Finding the strength to continue to forge relationships despite those that don't work is the key. Some flourish, others falter, but hopefully we grow with every one of them.
» left by Avis Ward(10,234) Avis Ward (134 days 22 hours ago.)
Jay, a beautiful and personal account of what it takes to live victoriously. The first and most important relationship is our relationship with Jesus Christ. If that relationship is in order, we have Who it takes to workout every other relationship we are involved. At least, I feel that way. If others aren't as intimately involved in a relationship with Christ as we are, we pray for them but do not allow their stony hearts to condemn us. We're free and they have that same choice. Thank you for sharing as you have. I know it will bless others. When we are in right standing with our Lord, the Fruit of the Spirt is active in our lives. Gentleness and humility are just two that helps to make our journey filled with joy. Be blessed and welcome back to your relationship with Christ. Enjoy a lovely weekend. :)
That was well put. I agree with all you say. My relationship with the Lord needs work, but I could literally sense His Spirit helping me write this. It came from the heart, as you can probably tell. With wise counsel, I know I shall become that victorious person you speak of. Thanks for reminding me that gentleness is a fruit of the spirit also. One needs reminding of that often in today's world.
» left by Avis Ward(10,234) Avis Ward (134 days 21 hours ago.)

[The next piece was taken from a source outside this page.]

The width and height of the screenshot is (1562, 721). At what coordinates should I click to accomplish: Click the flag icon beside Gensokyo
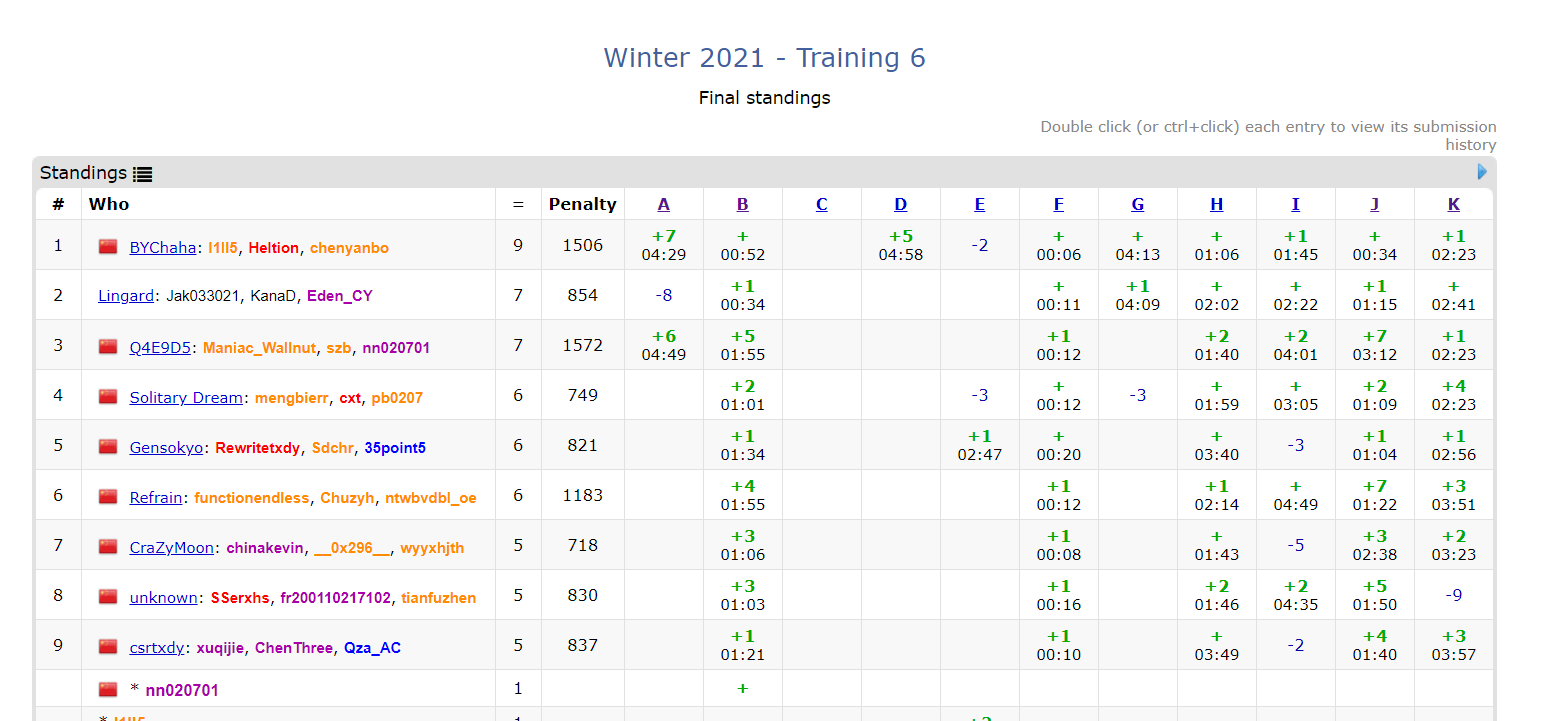pos(108,447)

Jay, thank you for your kind words. I give God all the credit. He has me on a fast with the Fruit of the Spirit as focus. So you see, I have them fresh in my heart and on my mind. Perhaps it was to bless you with "gentleness." *warm smile* You're on your way to that victorious person because you are seeking Him. Jay, He awards that effort! Yes, anyone could feel your heart in this article. Pray for me as I will for you. (Thanks for joining my fan club. I'm humbled!)